Sr. Director:
La distribución de la píldora del día después (PDD) es una agresión a la profesión farmacéutica y pone en riesgo la salud pública. Nace Red Farmacia Responsable para advertir de los riesgos que conlleva esta medida.

Desde hoy las farmacias de toda España son noticia porque empieza aplicarse una polémica decisión del Ministerio de Sanidad: permitir que la llamada «píldora del día después» (PDD) sea distribuida en las farmacias sin necesidad de receta médica ni límite de edad.

La medida afecta directamente a los farmacéuticos, que se ven obligados a dispensar un producto que conlleva importantes riesgos para la salud, ya que fomenta un uso inapropiado de la misma y supone una grave responsabilidad para muchos de ellos. Como respuesta a esta situación acaba de nacer Red Farmacia Responsable, una asociación de profesionales sanitarios, que, según Marta Pérez Arteaga, una de sus portavoces, se propone:

*       Informar a la opinión pública de la gravedad de esta medida y de sus consecuencias para la salud pública, especialmente para las jóvenes.

*       Aglutinar y asesorar a los farmacéuticos que no están de acuerdo con esta medida.

*       Promover el reconocimiento del derecho a la objeción de ciencia y de conciencia por parte del farmacéutico.

La primera acción de Red Farmacia Responsable ha sido editar un cartel (adjunto a esta nota) que distribuirán por las farmacias de toda España y lleva por título  «Piénsatelo antes.  No te tragues la píldora. La píldora del día después».

Además, en el cartel Red Farmacéutica advierte de manera resumida sobre la PDD:

* La PDD es un preparado hormonal con una concentración 15 veces superior a la presente en los anticonceptivos orales habituales (que necesitan en todos los casos receta).

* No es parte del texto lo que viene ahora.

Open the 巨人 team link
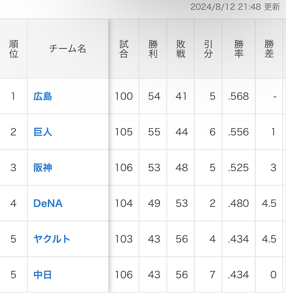 [43, 132]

* Su utilización está desaconsejada en menores puesto que no hay estudios en menores de 16 años que avalen la seguridad de la PDD; tampoco los hay sobre las consecuencias del uso reiterado de este producto.

* No evita el embarazo en todos los casos y no está exenta de efectos secundarios ni de contraindicaciones.

* La PDD puede actuar evitando la concepción o bien impidiendo la implantación del embrión y por tanto, puede ser abortiva.

* La libre dispensación de la PDD facilita su uso indiscriminado e irresponsable y puede fomentar conductas sexuales arriesgadas y favorecer el aumento de las enfermedades de transmisión sexual y el SIDA.

* Las estadísticas revelan que, desde su comercialización, el incremento en ventas de la PDD ha conllevado un aumento paralelo del número de abortos.

*  La solución a los embarazos de adolescentes y jóvenes no está en el «después» sino en el «antes», es decir en una educación afectivo-sexual bajo la guía de los padres y teniendo en cuenta la totalidad de la persona.

* La medida gubernamental obedece a motivos políticos e ideológicos, no de carácter sanitario.

En opinión de Marta Pérez Arteaga, la dispensación de la PDD en estas condiciones implica una grave responsabilidad para el farmacéutico. «Al no haber receta médica», afirma, «el titular de la farmacia es el único profesional que interviene, sin que pueda conocer la historia clínica de la usuaria y sin saber cuantas veces la ha ingerido con anterioridad; veremos a quién piden cuentas los padres cuando se produzca cualquier complicación tras tomar la PDD. Por eso consideramos que esta medida es una agresión para el ejercicio libre y responsable de la profesión».

La distribución del cartel informativo (que se puede descargar en la página web:  redfarmaciaresponsable.org) es la primera acción de Red Farmacia Responsable; en los próximos meses incrementaran sus acciones de información, asesoramiento y seguimiento de este conflicto.